Las expectativas de Pablo Cuevas en Río eran muchísimas. Las propias por ser su primer Juego Olímpico, por tener la espina de no haber podido jugar en 2012, y por llegar en su mejor año, como el 21° del mundo y el 11° cabeza de serie. Y la del resto del país, porque en Río era el único deportista de nivel mundial, la mayor esperanza de medalla -aunque no fuera su mejor superficie- para un país que casi nunca llega con esas aspiraciones a un Juego Olímpico.

Pero en el tenis siempre es difícil escudriñarlos momentos de los tenistas. Y hasta para los propios deportistas se hace difícil. Se puede llegar en un buen momento -Pablo venía de meter dos finales en un mes en el Circuito ATP-, con la preparación adecuada -se bajó del Masters 1000 de Toronto para descansar-, y con la expectativa y la motivación a tope. Sin embargo, a lo largo de los dos partidos del torneo, Cuevas nunca se encontró con su mejor tenis. Le fallaron los golpes que suelen ser activos fijos, y en cambio, solo le quedó su alma de luchador, que aunque lo levantaron de varios momentos complicados no le permitieron avanzar más allá de la segunda ronda, en la que cayó ante Thomaz Belucci 2-6, 6-4, 3-6. Suele pasarle a los tenistas -le pasó en este mismo torneo a Djokovic- pero cuando ocurre en un torneo con tanta expectativa, le duele más al deportista.

Remarla de atrás
Cuevas mostró su peor juego en el primer set. Arrastró esas malas sensaciones que había reconocido a Referí que venía sintiendo desde antes del debut. No fue decisivo con ningúin golpe: no acertó primeros saques, ni derechas cruzadas no passings profundos. Así, fue previsible y maniatable para un rival que, con el impulso de una tribuna que gritó toda la noche al mejor estilo Copa Davis, arriesgaba y tenía resultados. Así consiguió llevarse el primer set con un fácil 6-2 que preocupaba al uruguayo, sobre todo porque ,de no mejorar, se perfilaba para una derrota rápida.
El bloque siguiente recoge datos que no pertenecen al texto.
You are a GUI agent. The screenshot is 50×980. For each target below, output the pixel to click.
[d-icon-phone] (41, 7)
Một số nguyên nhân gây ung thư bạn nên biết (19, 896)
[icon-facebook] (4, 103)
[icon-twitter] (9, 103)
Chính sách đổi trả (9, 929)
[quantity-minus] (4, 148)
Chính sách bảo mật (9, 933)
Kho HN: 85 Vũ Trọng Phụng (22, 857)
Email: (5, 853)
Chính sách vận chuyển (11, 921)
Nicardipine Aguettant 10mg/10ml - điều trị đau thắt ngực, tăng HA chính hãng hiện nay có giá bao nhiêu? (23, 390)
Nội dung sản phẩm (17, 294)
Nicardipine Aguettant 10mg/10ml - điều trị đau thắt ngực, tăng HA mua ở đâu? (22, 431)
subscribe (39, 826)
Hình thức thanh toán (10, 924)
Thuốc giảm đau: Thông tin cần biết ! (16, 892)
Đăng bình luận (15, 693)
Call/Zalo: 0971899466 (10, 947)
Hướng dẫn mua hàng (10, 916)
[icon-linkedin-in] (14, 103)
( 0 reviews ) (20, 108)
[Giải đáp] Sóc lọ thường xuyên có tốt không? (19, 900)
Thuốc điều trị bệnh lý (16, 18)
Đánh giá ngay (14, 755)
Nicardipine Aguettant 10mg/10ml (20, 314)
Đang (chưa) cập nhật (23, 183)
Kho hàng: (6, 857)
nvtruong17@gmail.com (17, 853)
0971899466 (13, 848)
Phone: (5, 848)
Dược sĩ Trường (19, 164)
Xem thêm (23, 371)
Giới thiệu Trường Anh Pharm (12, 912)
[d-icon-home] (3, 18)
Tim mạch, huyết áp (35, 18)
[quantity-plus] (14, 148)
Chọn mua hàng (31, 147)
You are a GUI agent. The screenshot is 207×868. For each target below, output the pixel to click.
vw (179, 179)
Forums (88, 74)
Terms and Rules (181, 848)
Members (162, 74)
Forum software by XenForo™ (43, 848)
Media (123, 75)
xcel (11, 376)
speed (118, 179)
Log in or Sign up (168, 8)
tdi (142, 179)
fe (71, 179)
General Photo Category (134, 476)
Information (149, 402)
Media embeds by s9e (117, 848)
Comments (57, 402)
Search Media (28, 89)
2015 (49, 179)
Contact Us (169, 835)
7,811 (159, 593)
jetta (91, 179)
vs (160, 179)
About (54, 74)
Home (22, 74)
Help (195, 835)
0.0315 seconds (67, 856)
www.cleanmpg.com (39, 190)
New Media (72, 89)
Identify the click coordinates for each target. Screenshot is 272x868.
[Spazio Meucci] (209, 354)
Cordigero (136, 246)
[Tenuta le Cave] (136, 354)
Pero en el segundo set reaccionó. Al menos, en el saque, ese golpe sobre el cual el salteño construye todo su juego. Aumentó un poco su prodcentaje de primeros saques (de 55% a 76%, y eso alcanzó para cortar el buen momento del brasileño. Lo hizo dudar al brasileño, y acallar un poco a la tribuna. Los golpes profundos y angulados seguían sin aparecer, además de cometer demasiados errores no forzados (11), pero el brasileño cometía más (14). Por momentos era un duelo de errores, y Cuevas tuvo la virtud de sostenerse en ese buen servicio y quebrar en el momento justo para llevarse el parcial 6-4.

El tercer set pasó a jugarse con el corazón, mucho más que con tenis. Y allí los dos respondieron a la altura. Siguieron con irregularidad, sí, pero lo alternaron con algunos de sus mejores golpes, sabiendo que todo se definía en ese set, y mientras el estadio se transformaba definitvamente en un hervidero, con amplia mayoría para los locales.

Cuevas remó todo el tiempo de atrás en ese parcial: primero en el 1-3, que emparejó cuando quebró para ponerse 3-4, pero enseguida el brasileño le volvió a quebrar para irse otra vez 5-3, y cerrar el partido con su servicio. Otra vez, en ese momento Cuevas arriesgó y embocó sus mejores golpes, decidido a que su sueño olímpico no se terminara tan pronto. Pero nunca pudo encontrar la regularidad que en otros momentos ha sido su mejor aliada. Así, por esos caprichos del destino, a Cuevas le faltó su mejor juego justo en el torneo que más le importaba en el año. Y se fue con la amargura de saber que estaba para un poco más.